• [Exercise instructions] Word for word, please restate each record and pass over the pictures.

Stored records:
-------

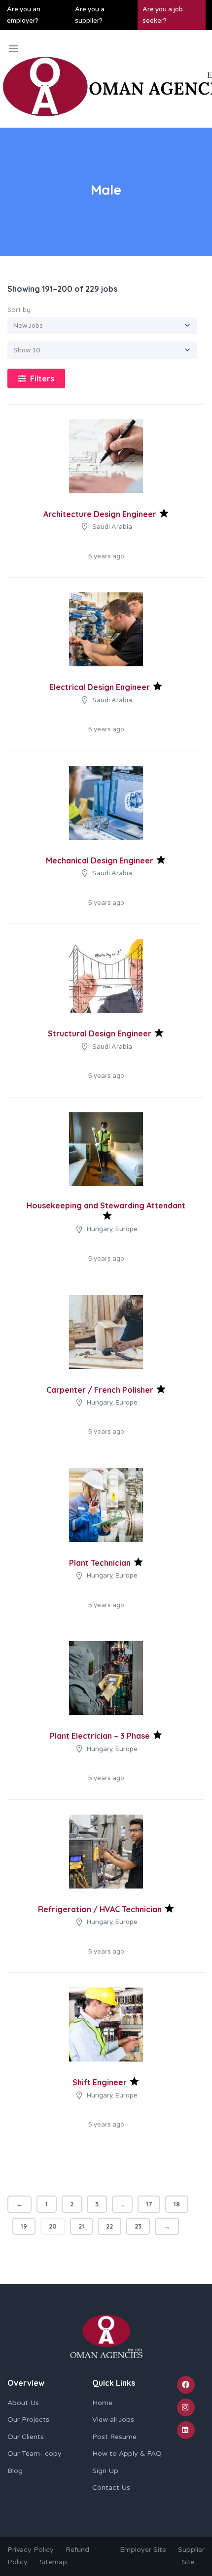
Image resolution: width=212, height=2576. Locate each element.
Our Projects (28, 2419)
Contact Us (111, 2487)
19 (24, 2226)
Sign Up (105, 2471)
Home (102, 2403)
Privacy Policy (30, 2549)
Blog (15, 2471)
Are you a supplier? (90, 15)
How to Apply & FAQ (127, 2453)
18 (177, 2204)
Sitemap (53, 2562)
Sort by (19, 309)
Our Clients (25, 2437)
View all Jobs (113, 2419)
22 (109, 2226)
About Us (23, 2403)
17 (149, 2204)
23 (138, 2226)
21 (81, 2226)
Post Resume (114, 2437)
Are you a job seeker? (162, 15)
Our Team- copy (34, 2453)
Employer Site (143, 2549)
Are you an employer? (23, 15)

-------

• [Task solution]
Image resolution: width=212, height=2576. Locate each element.
Our Projects (28, 2419)
Contact Us (111, 2487)
19 (24, 2226)
Sign Up (105, 2471)
Home (102, 2403)
Privacy Policy (30, 2549)
Blog (15, 2471)
Are you a supplier? (90, 15)
How to Apply & FAQ (127, 2453)
18 (177, 2204)
Sitemap (53, 2562)
Sort by (19, 309)
Our Clients (25, 2437)
View all Jobs (113, 2419)
22 (109, 2226)
About Us (23, 2403)
17 (149, 2204)
23 (138, 2226)
21 (81, 2226)
Post Resume (114, 2437)
Are you a job seeker? (162, 15)
Our Team- copy (34, 2453)
Employer Site (143, 2549)
Are you an employer? (23, 15)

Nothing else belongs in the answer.